El biólogo Humberto Maturana, en su teoría acerca de la biología del amor, dice: “Es más fácil ser feliz que infeliz; es más fácil amar que no amar”. Al crearnos, Dios nos dio capacidades emocionales, físicas y espirituales que nos hacen seres humanos equipados para dar y recibir amor.

 Amar con toques cariñosos: el lenguaje corporal del amor se expresa con abrazos, toques positivos, besos y acercamiento que provee apoyo. Con­finar, ignorar y mantenernos a distancia de las personas que amamos ma­ta el amor.

 Amar con los ojos: mirar con atención es la mejor manera de decirle a alguien que es importante para nosotras. Una inspección visual del otro, cargada de sentimientos amorosos, crea lazos de intimidad y cariño que ayu­dan a resistir los peores momentos. Una mirada vale más que mil palabras.

 Amar con los oídos: padres, madres, esposas y esposos “sordos” abundan. Son los que construyen un muro de indiferencia, confinan a los hijos a la soledad y al abandono. El amor sencillo y verdadero necesita tiem­po para despojarse de las preocupaciones personales y escuchar a otros con genuino interés. Una conversación sin prisa puede ser una excelente sesión de catarsis que todos necesitamos.
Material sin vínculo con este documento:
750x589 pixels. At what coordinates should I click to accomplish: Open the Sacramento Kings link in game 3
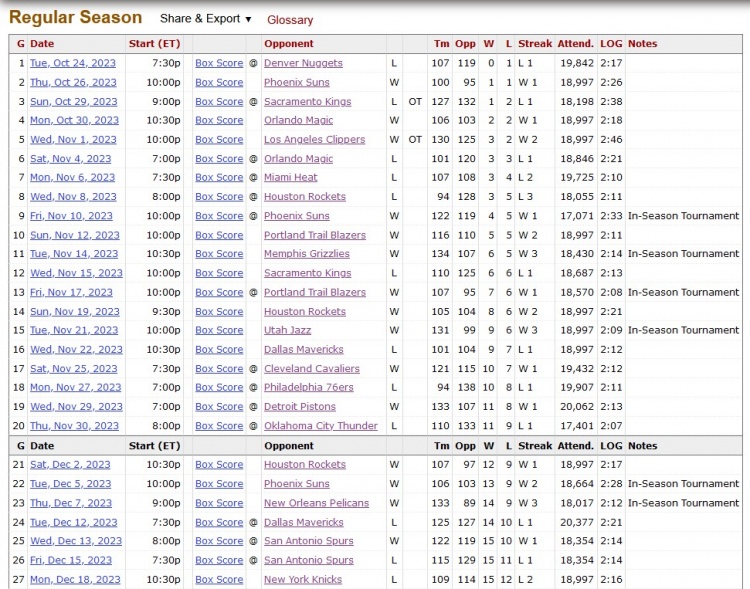[x=307, y=101]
 Amar a través del respeto: decimos “te amo” cuando manifestamos res­peto y consideración. Todos tenemos gustos, intereses, expectativas y sueños diferentes. El respeto debe inducirnos a ser sensibles a los sentimientos ajenos. “Lo siento” y “lo has hecho muy bien”, aunque son frases sencillas de expresar, se hacen cada día más escasas.

Aprendamos el lenguaje del amor. Cada quien podrá expresarlo de acuer­do a su forma de ser, sin tratar de imitar a nadie. Si es a través de las palabras o los gestos, no tengamos miedo; un “te quiero” lleno de sinceridad puede mo­ver montañas. Una caricia sincera puede curar heridas profundas.

Elena de White escribió: “Las pequeñas atenciones, los numerosos in­cidentes cotidianos y las sencillas cortesías constituyen la suma de la felicidad en la vida; y el descuido manifestado al no pronunciar palabras bon­dadosas, afectuosas y alentadoras ni poner en práctica las pequeñas cortesías, es lo que contribuye a formar la suma de la miseria de la vida” (El hogar cristiano, p. 89). Tomemos la decisión de erradicar la miseria hu­mana con la fuerza del amor.